**Try it**.
Copy each line containing the word "computer" from the records that follow, please.

**Stored items**.
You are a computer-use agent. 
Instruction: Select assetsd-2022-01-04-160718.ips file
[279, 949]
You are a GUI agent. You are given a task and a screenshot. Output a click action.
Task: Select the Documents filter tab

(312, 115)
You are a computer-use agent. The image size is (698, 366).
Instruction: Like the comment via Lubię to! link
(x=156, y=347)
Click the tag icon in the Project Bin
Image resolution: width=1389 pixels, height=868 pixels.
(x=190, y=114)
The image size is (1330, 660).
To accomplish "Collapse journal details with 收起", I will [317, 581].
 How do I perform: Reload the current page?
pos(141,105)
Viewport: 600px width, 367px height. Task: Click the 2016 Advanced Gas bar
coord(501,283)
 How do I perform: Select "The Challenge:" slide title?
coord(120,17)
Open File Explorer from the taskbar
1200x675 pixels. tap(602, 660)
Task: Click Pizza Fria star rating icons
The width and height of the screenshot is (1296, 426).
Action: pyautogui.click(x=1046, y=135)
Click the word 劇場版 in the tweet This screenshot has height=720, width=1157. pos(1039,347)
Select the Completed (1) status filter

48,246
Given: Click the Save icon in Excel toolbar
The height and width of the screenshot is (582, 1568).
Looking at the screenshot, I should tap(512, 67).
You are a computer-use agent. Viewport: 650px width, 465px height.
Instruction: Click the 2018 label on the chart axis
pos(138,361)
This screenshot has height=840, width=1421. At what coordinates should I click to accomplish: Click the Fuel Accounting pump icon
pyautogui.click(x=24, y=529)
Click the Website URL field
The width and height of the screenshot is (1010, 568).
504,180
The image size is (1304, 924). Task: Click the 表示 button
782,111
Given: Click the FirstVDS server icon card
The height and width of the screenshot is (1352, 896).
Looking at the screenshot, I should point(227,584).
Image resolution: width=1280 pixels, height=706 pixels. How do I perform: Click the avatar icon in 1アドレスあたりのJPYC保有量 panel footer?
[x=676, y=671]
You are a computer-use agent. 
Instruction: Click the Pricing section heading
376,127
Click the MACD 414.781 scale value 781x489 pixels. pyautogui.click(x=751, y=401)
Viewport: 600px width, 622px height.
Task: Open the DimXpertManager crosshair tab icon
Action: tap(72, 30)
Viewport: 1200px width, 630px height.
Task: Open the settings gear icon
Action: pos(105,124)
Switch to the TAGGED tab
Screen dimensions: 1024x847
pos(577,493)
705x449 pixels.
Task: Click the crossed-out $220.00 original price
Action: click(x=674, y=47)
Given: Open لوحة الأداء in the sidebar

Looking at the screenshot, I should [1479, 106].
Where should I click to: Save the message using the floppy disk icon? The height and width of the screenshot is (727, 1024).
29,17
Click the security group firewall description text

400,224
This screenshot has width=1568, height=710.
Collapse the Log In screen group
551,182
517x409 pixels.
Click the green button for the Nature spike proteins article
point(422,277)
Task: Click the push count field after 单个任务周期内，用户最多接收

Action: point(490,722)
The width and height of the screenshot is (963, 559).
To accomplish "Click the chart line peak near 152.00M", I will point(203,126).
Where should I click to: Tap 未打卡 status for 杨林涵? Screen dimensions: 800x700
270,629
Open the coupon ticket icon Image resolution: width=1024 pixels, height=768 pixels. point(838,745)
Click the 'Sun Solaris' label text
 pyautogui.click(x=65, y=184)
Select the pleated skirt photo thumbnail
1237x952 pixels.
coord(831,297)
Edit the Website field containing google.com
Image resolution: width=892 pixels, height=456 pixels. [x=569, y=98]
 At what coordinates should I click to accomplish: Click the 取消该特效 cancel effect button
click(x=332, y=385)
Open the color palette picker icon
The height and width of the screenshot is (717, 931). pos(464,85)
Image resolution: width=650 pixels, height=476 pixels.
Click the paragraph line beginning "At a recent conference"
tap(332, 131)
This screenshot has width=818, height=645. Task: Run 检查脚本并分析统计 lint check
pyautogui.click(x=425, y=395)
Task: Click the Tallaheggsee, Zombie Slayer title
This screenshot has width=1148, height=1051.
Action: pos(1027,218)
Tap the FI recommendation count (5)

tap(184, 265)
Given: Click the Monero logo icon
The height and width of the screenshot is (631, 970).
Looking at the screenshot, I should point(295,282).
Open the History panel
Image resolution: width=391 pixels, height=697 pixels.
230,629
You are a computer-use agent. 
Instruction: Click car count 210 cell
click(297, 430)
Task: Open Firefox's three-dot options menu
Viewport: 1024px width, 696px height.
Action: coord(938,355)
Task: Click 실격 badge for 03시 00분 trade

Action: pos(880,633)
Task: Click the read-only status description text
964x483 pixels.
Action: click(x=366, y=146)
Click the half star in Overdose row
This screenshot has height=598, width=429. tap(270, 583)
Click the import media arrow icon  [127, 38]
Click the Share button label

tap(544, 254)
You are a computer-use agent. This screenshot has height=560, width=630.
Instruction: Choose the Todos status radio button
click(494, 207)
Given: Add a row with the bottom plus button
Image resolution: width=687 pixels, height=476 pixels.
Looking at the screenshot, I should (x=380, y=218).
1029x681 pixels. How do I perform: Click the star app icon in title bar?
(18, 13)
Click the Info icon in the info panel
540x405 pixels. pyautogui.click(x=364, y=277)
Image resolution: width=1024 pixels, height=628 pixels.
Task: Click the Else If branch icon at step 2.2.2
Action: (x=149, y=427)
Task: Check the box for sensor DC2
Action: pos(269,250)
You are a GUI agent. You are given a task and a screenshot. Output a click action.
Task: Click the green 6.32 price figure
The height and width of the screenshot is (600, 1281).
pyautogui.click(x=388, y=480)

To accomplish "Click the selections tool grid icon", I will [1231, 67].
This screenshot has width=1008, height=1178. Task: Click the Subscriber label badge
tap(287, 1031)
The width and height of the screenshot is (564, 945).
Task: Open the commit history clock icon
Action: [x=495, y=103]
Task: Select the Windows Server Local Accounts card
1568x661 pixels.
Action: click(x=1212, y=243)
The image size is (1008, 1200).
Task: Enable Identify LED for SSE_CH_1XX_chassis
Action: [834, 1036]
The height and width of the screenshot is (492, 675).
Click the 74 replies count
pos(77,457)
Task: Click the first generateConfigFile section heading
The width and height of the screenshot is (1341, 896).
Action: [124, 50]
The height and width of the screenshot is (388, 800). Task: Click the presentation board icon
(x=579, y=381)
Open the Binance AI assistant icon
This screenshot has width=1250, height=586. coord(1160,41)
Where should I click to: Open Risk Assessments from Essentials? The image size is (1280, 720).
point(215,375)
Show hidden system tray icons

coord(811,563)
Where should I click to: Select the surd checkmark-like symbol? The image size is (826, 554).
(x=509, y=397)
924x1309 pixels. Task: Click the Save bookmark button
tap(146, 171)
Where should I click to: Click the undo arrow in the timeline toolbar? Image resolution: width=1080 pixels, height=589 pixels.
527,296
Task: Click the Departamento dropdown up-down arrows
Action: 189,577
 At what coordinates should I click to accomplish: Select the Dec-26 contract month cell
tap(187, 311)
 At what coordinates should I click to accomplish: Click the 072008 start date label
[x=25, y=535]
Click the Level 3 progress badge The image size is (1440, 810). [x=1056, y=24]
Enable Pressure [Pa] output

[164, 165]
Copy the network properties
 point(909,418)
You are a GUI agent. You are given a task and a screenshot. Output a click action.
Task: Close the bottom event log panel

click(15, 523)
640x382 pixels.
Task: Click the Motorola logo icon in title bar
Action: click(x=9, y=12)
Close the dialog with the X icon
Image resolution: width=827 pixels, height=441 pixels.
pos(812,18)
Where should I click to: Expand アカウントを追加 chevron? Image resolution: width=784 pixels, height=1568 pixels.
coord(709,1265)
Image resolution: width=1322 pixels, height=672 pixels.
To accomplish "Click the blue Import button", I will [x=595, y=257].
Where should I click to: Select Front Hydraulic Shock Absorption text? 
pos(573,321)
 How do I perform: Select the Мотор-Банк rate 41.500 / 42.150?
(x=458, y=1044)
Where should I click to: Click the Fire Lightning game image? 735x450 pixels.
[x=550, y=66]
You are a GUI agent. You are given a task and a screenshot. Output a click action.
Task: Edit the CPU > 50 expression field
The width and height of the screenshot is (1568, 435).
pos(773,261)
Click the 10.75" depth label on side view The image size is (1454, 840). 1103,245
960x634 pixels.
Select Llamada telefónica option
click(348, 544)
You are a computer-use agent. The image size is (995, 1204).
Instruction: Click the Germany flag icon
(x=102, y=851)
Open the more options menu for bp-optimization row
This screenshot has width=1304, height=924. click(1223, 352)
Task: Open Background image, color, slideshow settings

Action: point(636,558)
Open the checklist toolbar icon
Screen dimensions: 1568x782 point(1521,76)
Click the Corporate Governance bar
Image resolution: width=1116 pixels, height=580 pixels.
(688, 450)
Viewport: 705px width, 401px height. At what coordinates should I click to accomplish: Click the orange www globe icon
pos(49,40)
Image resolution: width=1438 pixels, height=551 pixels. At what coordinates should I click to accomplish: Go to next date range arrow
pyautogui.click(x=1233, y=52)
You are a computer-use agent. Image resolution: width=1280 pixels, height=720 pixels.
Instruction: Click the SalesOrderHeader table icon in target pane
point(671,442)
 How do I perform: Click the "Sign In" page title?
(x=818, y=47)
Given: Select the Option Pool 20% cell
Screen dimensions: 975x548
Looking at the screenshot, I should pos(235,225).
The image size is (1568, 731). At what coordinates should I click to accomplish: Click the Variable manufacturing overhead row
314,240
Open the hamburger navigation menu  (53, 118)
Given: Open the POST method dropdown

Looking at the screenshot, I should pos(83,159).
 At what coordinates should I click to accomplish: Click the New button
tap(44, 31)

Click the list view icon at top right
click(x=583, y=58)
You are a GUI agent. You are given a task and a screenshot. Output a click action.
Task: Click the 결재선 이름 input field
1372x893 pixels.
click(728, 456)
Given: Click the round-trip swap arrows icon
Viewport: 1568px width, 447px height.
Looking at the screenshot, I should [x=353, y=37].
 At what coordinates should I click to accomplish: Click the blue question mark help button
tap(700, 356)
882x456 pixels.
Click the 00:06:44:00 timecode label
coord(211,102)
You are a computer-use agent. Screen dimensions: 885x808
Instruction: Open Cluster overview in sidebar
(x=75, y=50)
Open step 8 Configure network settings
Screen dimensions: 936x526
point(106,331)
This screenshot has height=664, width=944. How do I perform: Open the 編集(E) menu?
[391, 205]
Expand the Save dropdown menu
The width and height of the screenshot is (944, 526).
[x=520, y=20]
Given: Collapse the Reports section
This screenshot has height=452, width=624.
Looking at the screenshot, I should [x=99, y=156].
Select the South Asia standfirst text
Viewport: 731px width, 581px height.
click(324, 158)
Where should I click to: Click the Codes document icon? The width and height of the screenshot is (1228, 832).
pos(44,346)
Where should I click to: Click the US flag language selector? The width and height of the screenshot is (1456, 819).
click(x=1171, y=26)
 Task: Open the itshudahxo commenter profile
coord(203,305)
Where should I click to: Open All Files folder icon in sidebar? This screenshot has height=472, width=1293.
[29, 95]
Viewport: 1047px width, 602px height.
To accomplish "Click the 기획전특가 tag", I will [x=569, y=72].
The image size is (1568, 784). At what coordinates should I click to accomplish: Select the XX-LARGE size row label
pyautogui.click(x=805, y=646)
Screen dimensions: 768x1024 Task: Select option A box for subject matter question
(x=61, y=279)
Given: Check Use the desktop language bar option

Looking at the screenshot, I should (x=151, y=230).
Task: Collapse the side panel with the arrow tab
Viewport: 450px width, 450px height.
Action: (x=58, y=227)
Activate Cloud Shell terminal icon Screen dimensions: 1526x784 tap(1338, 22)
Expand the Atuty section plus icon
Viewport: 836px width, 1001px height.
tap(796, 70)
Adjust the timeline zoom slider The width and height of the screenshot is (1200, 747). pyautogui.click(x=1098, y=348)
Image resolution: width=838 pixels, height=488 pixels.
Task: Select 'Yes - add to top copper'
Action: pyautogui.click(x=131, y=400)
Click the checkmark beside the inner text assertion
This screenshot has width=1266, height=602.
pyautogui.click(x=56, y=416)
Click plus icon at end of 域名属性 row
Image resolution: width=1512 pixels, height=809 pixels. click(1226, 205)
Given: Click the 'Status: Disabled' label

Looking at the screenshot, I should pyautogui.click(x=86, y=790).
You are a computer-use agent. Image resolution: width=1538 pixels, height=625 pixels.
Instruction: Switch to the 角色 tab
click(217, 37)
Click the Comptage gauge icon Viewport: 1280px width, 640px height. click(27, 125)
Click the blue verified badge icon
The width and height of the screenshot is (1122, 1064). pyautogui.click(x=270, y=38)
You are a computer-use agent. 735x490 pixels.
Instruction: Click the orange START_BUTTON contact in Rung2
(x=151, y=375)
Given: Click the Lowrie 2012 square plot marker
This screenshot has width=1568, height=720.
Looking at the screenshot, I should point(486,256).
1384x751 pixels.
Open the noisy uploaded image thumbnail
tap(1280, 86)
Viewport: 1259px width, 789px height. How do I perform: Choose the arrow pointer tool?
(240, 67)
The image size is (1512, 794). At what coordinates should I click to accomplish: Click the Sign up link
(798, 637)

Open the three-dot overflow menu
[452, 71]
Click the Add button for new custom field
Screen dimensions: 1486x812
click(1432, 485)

**Solution for this task**.
You are a computer-use agent. 
You are a computer-use agent. The image size is (698, 366).
You are a computer-use agent. Viewport: 650px width, 465px height.
You are a computer-use agent. 
You are a computer-use agent. 
You are a computer-use agent. This screenshot has height=560, width=630.
You are a computer-use agent. The image size is (995, 1204).
You are a computer-use agent. Image resolution: width=1280 pixels, height=720 pixels.
You are a computer-use agent. Screen dimensions: 885x808
You are a computer-use agent. Image resolution: width=1538 pixels, height=625 pixels.
You are a computer-use agent. 735x490 pixels.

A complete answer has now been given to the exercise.